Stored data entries
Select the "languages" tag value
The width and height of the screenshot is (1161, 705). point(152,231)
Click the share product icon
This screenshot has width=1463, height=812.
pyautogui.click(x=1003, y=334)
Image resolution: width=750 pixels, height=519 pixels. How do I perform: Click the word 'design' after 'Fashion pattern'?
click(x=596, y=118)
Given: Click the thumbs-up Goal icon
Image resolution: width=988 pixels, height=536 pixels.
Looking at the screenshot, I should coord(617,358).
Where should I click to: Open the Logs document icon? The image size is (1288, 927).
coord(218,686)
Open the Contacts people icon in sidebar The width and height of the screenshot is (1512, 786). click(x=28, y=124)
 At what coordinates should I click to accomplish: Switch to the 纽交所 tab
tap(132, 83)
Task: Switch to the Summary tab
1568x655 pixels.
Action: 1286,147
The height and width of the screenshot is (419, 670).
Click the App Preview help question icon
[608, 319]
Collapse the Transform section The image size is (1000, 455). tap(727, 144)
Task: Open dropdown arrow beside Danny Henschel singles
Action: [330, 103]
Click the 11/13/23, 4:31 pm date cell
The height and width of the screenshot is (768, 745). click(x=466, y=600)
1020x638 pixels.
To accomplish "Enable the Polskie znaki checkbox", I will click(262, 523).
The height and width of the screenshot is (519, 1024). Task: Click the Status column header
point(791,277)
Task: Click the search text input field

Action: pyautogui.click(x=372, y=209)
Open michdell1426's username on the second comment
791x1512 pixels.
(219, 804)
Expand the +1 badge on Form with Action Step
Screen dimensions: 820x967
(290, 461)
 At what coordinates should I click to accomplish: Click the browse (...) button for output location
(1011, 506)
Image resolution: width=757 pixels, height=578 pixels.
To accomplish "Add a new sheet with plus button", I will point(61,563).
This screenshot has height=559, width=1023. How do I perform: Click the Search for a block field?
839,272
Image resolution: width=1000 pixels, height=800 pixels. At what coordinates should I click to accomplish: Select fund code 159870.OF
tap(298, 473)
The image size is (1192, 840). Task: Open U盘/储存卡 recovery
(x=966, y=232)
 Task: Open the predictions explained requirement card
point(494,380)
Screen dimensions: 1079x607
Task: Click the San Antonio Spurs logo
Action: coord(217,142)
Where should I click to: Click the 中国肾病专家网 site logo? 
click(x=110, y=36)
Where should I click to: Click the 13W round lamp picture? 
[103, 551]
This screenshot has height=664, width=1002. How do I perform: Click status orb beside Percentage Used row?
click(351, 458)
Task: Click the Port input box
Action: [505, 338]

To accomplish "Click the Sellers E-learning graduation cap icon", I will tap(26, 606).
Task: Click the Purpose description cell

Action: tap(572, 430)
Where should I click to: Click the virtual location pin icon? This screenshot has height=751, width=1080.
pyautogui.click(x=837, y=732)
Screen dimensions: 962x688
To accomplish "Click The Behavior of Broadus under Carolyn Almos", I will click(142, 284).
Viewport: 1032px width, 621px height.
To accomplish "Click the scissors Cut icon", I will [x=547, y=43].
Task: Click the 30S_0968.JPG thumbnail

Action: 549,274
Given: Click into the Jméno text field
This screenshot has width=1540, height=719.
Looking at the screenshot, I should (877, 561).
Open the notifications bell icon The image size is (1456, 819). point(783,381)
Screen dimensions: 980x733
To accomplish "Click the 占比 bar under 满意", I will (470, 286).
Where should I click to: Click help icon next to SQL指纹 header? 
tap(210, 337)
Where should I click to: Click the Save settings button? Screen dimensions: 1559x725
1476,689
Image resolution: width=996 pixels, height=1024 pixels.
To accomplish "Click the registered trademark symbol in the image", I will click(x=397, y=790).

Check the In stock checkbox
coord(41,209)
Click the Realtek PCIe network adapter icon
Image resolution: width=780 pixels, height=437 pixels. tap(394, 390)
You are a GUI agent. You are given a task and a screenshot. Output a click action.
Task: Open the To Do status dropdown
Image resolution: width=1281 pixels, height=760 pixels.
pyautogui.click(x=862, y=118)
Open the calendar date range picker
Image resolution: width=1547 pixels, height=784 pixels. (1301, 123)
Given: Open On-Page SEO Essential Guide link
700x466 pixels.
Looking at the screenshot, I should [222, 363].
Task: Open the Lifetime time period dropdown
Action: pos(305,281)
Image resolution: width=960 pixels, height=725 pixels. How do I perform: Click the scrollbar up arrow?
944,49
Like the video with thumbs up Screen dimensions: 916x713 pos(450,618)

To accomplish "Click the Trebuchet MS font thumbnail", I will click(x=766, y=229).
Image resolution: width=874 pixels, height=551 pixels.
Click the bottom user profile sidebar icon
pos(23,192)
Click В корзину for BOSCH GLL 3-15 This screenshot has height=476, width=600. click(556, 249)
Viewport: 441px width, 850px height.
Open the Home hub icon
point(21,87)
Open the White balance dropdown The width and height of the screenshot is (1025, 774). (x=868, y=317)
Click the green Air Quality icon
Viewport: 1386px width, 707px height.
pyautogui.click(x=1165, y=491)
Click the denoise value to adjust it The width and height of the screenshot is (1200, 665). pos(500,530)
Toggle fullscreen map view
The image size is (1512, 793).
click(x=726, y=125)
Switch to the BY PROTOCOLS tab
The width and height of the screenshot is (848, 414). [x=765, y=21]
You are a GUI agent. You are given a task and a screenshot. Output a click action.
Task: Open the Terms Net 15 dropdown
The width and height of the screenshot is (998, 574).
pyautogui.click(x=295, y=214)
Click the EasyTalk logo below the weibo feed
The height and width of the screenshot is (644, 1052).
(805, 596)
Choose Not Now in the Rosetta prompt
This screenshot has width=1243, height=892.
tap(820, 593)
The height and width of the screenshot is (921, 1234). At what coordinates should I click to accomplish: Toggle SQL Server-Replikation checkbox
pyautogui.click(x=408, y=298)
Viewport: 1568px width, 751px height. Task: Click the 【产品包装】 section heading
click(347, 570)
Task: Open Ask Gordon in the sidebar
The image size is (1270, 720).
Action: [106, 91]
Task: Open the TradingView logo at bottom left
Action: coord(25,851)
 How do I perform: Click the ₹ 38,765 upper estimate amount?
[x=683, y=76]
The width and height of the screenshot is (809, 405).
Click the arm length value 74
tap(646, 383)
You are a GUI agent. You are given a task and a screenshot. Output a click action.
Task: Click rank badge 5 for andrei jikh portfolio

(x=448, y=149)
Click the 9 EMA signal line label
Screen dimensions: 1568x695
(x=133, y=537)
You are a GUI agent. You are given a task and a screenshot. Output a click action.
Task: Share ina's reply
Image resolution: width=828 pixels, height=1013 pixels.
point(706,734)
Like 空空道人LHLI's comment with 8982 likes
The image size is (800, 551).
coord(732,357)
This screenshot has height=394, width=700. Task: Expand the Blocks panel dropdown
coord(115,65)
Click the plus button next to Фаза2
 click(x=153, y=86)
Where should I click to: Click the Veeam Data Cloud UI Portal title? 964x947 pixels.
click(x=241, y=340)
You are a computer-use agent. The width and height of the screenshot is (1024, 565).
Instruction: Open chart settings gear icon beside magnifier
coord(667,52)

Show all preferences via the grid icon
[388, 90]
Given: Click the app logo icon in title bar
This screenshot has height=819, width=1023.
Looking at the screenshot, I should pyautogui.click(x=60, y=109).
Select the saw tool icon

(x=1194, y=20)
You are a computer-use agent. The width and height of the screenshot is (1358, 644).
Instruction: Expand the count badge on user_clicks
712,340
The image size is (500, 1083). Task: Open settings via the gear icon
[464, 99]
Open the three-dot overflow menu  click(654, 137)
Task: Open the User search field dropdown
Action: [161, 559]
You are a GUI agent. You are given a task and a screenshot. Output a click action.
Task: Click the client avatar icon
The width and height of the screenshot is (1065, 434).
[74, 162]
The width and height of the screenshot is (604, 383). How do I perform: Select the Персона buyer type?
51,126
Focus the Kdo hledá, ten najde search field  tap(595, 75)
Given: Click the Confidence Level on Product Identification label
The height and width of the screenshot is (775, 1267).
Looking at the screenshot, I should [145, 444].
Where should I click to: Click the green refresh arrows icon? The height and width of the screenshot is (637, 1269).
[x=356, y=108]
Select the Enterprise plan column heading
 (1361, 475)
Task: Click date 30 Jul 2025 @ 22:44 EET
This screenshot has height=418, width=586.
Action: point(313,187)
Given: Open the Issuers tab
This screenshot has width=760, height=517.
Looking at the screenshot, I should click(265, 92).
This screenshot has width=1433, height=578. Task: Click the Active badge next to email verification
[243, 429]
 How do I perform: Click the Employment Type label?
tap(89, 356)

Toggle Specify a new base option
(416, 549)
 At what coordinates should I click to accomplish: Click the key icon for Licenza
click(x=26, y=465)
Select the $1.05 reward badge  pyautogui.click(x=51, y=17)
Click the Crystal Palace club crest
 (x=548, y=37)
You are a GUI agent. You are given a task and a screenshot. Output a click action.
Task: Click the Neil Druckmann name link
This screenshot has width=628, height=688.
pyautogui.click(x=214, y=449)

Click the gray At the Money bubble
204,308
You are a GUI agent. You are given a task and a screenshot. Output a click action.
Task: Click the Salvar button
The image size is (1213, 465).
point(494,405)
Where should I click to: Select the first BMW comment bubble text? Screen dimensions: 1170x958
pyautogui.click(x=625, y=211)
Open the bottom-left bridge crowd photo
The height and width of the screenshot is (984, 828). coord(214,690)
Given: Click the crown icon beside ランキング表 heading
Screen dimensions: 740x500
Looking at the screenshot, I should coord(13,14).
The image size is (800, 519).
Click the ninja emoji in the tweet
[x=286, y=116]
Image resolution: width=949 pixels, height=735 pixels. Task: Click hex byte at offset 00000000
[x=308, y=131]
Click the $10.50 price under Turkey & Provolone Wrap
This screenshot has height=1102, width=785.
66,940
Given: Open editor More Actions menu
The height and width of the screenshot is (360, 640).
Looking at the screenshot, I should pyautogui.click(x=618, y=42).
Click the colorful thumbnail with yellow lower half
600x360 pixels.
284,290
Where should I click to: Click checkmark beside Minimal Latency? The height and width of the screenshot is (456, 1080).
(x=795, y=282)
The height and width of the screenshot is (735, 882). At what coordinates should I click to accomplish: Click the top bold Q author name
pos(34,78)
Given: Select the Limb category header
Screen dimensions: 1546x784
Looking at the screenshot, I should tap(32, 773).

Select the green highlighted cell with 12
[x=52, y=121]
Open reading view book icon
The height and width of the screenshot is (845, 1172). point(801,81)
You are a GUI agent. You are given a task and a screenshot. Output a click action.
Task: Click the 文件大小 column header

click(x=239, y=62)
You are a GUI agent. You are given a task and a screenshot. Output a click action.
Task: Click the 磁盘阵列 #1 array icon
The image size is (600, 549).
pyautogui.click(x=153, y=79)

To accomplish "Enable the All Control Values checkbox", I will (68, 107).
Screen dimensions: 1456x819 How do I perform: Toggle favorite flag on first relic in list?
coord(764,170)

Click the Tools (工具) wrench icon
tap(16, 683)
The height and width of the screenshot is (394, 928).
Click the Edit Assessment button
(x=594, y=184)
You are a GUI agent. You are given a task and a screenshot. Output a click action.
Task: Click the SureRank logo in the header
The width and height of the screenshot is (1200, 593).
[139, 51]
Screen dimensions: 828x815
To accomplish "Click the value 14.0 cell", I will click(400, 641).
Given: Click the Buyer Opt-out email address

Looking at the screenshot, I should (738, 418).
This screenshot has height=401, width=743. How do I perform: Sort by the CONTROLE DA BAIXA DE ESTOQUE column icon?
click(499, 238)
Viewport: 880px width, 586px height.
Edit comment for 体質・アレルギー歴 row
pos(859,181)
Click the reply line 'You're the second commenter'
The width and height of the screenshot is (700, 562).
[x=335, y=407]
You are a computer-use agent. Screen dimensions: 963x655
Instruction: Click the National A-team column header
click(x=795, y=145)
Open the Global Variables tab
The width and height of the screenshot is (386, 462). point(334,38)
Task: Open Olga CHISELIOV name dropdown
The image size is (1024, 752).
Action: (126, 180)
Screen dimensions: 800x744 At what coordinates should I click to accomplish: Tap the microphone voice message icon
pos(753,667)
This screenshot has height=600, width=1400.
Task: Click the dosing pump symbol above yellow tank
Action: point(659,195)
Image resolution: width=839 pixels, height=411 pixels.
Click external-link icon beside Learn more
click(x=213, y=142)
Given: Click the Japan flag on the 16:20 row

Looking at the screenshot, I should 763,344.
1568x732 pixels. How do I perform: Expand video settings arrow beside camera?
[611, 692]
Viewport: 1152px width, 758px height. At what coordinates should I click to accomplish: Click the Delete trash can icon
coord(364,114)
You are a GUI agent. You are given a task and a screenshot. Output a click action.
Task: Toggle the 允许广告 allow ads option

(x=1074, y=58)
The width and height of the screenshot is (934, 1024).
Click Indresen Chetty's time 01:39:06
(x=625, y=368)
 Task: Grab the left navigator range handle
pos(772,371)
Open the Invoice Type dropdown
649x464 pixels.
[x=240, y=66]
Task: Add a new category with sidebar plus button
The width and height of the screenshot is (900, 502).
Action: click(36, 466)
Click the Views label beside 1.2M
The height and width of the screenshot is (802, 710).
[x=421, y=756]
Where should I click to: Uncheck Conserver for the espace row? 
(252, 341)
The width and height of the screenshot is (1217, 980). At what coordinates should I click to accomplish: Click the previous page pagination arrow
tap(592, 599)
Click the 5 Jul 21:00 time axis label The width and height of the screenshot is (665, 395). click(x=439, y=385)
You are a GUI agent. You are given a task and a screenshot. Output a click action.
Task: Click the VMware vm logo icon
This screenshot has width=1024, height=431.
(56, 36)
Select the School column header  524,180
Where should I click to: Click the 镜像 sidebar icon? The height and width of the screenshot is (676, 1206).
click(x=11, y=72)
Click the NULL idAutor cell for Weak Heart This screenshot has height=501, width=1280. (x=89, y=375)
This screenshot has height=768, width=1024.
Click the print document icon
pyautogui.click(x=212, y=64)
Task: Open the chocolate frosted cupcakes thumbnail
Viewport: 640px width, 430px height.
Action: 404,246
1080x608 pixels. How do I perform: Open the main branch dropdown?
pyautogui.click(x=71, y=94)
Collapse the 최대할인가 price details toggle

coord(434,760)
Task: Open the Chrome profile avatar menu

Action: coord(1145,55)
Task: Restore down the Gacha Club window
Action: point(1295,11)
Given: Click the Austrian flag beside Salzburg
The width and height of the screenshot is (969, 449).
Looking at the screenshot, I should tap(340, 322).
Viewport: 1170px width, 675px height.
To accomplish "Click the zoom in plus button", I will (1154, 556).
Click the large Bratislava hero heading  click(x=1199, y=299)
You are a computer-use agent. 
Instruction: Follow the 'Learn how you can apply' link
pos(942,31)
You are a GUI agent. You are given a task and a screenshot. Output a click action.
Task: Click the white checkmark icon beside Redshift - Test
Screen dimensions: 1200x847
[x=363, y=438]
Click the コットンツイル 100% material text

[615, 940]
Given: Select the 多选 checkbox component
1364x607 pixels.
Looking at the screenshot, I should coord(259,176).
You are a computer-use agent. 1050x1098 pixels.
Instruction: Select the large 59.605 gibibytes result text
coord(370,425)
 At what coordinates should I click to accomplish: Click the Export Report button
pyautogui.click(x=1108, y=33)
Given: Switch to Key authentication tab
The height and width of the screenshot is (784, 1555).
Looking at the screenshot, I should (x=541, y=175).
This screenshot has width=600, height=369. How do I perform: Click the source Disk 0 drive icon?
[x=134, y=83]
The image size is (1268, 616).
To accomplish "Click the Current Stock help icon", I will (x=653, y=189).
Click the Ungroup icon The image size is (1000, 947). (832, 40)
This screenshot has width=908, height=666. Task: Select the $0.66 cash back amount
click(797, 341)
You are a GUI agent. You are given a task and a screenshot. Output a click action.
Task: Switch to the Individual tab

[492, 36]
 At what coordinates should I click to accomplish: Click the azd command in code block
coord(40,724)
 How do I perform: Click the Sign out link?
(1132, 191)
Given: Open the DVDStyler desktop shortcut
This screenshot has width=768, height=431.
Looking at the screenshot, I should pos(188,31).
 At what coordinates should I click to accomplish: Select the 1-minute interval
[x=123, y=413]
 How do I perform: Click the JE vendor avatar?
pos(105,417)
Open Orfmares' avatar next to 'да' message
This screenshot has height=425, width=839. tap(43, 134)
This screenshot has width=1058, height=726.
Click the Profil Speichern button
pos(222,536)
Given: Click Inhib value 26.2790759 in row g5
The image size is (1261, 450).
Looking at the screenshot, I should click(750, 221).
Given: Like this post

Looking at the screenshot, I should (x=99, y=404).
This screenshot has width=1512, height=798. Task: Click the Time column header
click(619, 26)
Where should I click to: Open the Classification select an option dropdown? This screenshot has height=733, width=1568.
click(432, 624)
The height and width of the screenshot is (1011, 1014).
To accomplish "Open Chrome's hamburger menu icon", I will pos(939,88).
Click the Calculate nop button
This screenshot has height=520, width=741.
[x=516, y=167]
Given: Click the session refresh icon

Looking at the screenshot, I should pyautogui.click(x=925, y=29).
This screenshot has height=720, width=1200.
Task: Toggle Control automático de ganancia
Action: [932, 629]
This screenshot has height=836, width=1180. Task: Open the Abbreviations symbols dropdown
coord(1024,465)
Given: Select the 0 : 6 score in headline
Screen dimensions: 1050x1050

EXERCISE PROMPT —
Here the output must be the lines above from the line with "This screenshot has width=1512, height=798." to the line with "The height and width of the screenshot is (1011, 1014).", both included, duplicated word for word and nothing else.

ANSWER BOX —
This screenshot has width=1512, height=798. Task: Click the Time column header
click(619, 26)
Where should I click to: Open the Classification select an option dropdown? This screenshot has height=733, width=1568.
click(432, 624)
The height and width of the screenshot is (1011, 1014).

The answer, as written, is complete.